> Aim: In the sunspot discussion below, what happens to the sunspot count, according to the June 29, 2008 comment's reading of Landscheidt, when the barycenter moves opposite to the rotation of the solar core?

> Source document:
◇ ◇ ◇ ◇ ◇ ◇ ◇

Sun’s Motion and Sunspots. It concerned itself with the barycenter of the soloar system and sunspots.
I have seen somewhere (I can’t remember right off at this moment) that most of the time barycanter of the solar system is above the surface of the sun. The trouble happens when this barycenter enters the sun. This upsets the angular momentum of the sun somehow.
I am not saying I understand or even believe all of it. Just throwing it out there for information.

June 29, 2008 3:38 am

My understand of Landscheidt is that when the motion of the barycenter is opposite of the rotation of the solar core, the sunspot count goes up and when the barycenter is moving in the same direction as the core, the sunspot activity is down.
Landscheidt maps this to observed warm and cool periods with great success.
This is what convinced me that he was in the right direction. Simple models that match observed data.

◇ ◇ ◇ ◇ ◇ ◇ ◇

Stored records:
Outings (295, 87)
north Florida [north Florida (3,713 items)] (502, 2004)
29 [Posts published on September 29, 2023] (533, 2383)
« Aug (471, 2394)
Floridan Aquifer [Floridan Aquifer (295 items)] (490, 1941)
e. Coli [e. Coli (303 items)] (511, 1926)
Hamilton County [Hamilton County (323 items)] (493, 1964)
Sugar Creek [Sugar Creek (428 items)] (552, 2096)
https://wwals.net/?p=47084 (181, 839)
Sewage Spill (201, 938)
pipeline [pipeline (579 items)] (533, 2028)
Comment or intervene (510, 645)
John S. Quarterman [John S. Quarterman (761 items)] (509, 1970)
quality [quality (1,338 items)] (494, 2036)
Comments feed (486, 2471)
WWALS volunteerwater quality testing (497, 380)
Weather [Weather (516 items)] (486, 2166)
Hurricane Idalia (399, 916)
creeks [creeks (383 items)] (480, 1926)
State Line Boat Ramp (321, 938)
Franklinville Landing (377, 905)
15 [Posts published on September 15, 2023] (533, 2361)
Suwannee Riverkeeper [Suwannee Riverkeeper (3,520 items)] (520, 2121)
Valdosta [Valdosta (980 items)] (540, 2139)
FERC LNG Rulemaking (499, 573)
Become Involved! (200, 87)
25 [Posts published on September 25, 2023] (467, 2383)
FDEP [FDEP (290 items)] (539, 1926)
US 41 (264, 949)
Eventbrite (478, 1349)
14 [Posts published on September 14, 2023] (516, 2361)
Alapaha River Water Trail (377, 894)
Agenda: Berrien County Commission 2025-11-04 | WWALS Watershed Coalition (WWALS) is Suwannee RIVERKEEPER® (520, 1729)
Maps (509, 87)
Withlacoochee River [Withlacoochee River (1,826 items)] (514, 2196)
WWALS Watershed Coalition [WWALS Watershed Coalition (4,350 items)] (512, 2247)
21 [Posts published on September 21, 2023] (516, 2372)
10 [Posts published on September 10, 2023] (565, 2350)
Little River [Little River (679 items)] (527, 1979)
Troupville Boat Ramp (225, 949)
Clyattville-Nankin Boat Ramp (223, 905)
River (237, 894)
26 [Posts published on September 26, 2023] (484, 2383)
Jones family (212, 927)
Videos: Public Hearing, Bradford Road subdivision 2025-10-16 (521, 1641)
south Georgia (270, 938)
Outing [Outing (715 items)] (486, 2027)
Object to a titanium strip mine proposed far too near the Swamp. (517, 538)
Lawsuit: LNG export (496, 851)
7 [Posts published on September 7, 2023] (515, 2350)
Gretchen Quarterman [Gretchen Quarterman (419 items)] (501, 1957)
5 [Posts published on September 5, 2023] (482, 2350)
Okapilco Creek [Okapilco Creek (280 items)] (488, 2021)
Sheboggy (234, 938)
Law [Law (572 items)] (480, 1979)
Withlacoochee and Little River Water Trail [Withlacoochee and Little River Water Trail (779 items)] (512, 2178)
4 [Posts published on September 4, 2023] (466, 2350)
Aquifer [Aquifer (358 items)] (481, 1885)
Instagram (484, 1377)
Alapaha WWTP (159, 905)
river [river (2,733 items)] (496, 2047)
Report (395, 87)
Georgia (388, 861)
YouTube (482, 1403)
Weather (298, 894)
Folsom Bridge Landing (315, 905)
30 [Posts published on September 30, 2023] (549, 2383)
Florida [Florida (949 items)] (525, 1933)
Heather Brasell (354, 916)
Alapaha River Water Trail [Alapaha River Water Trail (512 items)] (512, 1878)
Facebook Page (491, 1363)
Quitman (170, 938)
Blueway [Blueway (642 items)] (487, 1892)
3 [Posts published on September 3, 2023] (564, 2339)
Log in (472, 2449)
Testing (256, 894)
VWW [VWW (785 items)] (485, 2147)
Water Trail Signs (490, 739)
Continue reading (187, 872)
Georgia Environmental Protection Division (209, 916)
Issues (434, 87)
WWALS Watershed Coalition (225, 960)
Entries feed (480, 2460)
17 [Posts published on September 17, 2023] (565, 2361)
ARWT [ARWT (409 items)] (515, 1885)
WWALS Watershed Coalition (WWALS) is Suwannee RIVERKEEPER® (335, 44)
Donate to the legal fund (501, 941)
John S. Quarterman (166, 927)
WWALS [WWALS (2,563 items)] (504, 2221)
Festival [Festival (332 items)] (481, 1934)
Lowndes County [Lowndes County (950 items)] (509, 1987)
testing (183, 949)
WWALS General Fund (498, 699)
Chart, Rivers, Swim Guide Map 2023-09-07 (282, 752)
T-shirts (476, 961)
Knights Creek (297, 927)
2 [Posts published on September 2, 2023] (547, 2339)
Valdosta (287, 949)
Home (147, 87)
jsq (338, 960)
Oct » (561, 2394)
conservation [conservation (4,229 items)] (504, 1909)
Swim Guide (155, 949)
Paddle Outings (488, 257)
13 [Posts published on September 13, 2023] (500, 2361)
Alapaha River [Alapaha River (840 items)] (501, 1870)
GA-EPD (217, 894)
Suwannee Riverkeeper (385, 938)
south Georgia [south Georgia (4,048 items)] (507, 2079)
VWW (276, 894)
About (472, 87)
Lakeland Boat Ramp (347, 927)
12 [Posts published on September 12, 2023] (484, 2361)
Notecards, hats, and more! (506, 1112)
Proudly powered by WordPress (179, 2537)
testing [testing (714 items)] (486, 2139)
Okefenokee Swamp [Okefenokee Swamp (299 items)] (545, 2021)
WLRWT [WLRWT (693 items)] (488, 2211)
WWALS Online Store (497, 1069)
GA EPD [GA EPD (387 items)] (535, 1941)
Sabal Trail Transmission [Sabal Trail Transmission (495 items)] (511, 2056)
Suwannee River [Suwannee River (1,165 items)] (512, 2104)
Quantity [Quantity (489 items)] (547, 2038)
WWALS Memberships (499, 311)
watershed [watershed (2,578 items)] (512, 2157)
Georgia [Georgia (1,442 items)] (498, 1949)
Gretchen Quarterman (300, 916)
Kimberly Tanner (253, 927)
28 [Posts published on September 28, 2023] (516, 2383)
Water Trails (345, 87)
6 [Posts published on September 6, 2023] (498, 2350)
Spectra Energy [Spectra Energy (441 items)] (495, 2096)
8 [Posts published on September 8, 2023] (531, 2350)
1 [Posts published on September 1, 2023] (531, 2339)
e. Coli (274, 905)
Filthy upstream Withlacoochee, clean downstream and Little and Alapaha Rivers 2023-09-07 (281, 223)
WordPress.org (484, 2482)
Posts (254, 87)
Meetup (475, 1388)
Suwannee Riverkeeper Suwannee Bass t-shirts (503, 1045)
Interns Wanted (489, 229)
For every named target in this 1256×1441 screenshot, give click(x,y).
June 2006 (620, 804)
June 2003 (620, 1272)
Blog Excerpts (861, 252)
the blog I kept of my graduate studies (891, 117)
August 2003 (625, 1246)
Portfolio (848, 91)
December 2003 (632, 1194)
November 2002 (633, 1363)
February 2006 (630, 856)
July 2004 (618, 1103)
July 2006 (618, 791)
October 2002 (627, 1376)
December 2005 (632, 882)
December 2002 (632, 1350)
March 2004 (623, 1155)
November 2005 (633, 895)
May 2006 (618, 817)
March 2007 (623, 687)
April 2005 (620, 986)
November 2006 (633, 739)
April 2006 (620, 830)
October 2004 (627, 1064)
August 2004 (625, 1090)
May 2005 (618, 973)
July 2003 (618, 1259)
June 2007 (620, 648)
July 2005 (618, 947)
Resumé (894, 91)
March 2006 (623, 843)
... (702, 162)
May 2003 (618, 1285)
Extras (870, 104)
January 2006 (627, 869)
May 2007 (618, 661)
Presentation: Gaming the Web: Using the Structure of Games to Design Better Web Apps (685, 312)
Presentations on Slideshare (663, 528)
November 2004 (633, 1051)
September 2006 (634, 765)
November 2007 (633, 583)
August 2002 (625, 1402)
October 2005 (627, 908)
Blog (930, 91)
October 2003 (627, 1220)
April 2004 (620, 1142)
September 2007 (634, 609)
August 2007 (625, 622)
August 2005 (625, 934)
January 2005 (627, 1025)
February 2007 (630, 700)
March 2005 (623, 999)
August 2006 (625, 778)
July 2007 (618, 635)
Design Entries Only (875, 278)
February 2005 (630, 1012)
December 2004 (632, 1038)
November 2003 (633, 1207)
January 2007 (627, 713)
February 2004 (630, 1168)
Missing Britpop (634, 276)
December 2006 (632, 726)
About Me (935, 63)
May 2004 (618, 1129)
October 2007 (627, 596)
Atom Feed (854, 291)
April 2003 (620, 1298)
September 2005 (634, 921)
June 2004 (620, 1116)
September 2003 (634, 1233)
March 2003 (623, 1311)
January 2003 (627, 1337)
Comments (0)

◇ ◇ ◇ ◇ ◇ ◇ ◇

> Solution: The sunspot count goes up.